What you are asked to do -
Update the entries so that each "GUI agent" becomes "desktop agent", with everything else left unchanged.

Available records -
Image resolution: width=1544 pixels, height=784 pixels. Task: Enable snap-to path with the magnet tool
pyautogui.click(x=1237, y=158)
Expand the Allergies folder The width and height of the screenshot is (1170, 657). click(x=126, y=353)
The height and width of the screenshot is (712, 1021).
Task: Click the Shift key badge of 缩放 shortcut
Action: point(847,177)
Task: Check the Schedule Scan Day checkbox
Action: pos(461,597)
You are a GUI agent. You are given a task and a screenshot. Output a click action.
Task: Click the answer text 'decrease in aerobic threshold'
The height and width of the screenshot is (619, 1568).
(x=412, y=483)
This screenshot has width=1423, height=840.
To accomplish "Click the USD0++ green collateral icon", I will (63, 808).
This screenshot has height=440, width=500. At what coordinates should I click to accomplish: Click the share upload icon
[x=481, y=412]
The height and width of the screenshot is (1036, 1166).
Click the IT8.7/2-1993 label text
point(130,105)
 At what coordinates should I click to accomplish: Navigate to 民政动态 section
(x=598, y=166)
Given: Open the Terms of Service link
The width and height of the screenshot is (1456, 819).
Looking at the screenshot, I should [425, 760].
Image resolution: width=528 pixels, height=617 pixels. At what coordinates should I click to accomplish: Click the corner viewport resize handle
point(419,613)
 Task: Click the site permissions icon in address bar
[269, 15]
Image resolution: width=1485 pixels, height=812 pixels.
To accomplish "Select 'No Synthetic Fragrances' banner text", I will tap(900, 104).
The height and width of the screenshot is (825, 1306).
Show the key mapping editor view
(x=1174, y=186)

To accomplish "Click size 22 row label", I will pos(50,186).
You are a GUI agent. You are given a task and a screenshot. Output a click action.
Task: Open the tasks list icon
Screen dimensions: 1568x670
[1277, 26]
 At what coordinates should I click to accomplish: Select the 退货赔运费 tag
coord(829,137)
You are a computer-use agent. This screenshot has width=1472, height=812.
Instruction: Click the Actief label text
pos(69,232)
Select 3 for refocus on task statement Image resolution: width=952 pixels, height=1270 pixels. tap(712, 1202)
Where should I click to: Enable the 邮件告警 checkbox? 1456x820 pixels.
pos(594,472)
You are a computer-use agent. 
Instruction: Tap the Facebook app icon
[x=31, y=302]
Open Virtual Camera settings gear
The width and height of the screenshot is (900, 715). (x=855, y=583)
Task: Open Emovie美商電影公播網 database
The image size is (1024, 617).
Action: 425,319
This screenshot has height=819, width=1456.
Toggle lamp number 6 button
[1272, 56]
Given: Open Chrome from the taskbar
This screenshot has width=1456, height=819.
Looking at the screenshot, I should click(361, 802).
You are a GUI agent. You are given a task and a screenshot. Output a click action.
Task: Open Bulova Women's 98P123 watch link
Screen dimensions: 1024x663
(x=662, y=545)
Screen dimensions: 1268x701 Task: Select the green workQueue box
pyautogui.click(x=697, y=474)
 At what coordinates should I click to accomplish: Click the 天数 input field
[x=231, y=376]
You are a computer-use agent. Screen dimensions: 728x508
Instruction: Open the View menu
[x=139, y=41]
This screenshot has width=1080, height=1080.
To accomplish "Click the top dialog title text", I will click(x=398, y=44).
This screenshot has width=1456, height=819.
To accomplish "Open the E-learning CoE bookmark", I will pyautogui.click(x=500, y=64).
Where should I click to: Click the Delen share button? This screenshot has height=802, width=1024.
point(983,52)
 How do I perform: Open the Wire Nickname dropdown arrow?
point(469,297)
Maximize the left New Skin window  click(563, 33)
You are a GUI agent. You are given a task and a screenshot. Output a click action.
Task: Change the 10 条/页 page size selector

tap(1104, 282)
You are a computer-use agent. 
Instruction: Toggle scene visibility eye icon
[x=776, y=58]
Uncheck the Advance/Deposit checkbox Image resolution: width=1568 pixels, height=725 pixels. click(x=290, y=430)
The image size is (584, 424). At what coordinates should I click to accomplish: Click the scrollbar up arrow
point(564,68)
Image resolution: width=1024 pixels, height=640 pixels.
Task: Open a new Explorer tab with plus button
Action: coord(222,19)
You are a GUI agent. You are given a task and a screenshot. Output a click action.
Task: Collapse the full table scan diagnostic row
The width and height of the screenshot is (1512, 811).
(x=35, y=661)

Answer to the problem -
Image resolution: width=1544 pixels, height=784 pixels. Task: Enable snap-to path with the magnet tool
pyautogui.click(x=1237, y=158)
Expand the Allergies folder The width and height of the screenshot is (1170, 657). click(x=126, y=353)
The height and width of the screenshot is (712, 1021).
Task: Click the Shift key badge of 缩放 shortcut
Action: point(847,177)
Task: Check the Schedule Scan Day checkbox
Action: pos(461,597)
You are a desktop agent. You are given a task and a screenshot. Output a click action.
Task: Click the answer text 'decrease in aerobic threshold'
The height and width of the screenshot is (619, 1568).
(x=412, y=483)
This screenshot has width=1423, height=840.
To accomplish "Click the USD0++ green collateral icon", I will (63, 808).
This screenshot has height=440, width=500. At what coordinates should I click to accomplish: Click the share upload icon
[x=481, y=412]
The height and width of the screenshot is (1036, 1166).
Click the IT8.7/2-1993 label text
point(130,105)
 At what coordinates should I click to accomplish: Navigate to 民政动态 section
(x=598, y=166)
Given: Open the Terms of Service link
The width and height of the screenshot is (1456, 819).
Looking at the screenshot, I should [425, 760].
Image resolution: width=528 pixels, height=617 pixels. At what coordinates should I click to accomplish: Click the corner viewport resize handle
point(419,613)
 Task: Click the site permissions icon in address bar
[269, 15]
Image resolution: width=1485 pixels, height=812 pixels.
To accomplish "Select 'No Synthetic Fragrances' banner text", I will tap(900, 104).
The height and width of the screenshot is (825, 1306).
Show the key mapping editor view
(x=1174, y=186)

To accomplish "Click size 22 row label", I will pos(50,186).
You are a desktop agent. You are given a task and a screenshot. Output a click action.
Task: Open the tasks list icon
Screen dimensions: 1568x670
[1277, 26]
 At what coordinates should I click to accomplish: Select the 退货赔运费 tag
coord(829,137)
You are a computer-use agent. This screenshot has width=1472, height=812.
Instruction: Click the Actief label text
pos(69,232)
Select 3 for refocus on task statement Image resolution: width=952 pixels, height=1270 pixels. tap(712, 1202)
Where should I click to: Enable the 邮件告警 checkbox? 1456x820 pixels.
pos(594,472)
You are a computer-use agent. 
Instruction: Tap the Facebook app icon
[x=31, y=302]
Open Virtual Camera settings gear
The width and height of the screenshot is (900, 715). (x=855, y=583)
Task: Open Emovie美商電影公播網 database
The image size is (1024, 617).
Action: 425,319
This screenshot has height=819, width=1456.
Toggle lamp number 6 button
[1272, 56]
Given: Open Chrome from the taskbar
This screenshot has width=1456, height=819.
Looking at the screenshot, I should click(361, 802).
You are a desktop agent. You are given a task and a screenshot. Output a click action.
Task: Open Bulova Women's 98P123 watch link
Screen dimensions: 1024x663
(x=662, y=545)
Screen dimensions: 1268x701 Task: Select the green workQueue box
pyautogui.click(x=697, y=474)
 At what coordinates should I click to accomplish: Click the 天数 input field
[x=231, y=376]
You are a computer-use agent. Screen dimensions: 728x508
Instruction: Open the View menu
[x=139, y=41]
This screenshot has width=1080, height=1080.
To accomplish "Click the top dialog title text", I will click(x=398, y=44).
This screenshot has width=1456, height=819.
To accomplish "Open the E-learning CoE bookmark", I will pyautogui.click(x=500, y=64).
Where should I click to: Click the Delen share button? This screenshot has height=802, width=1024.
point(983,52)
 How do I perform: Open the Wire Nickname dropdown arrow?
point(469,297)
Maximize the left New Skin window  click(563, 33)
You are a desktop agent. You are given a task and a screenshot. Output a click action.
Task: Change the 10 条/页 page size selector

tap(1104, 282)
You are a computer-use agent. 
Instruction: Toggle scene visibility eye icon
[x=776, y=58]
Uncheck the Advance/Deposit checkbox Image resolution: width=1568 pixels, height=725 pixels. click(x=290, y=430)
The image size is (584, 424). At what coordinates should I click to accomplish: Click the scrollbar up arrow
point(564,68)
Image resolution: width=1024 pixels, height=640 pixels.
Task: Open a new Explorer tab with plus button
Action: coord(222,19)
You are a desktop agent. You are given a task and a screenshot. Output a click action.
Task: Collapse the full table scan diagnostic row
The width and height of the screenshot is (1512, 811).
(x=35, y=661)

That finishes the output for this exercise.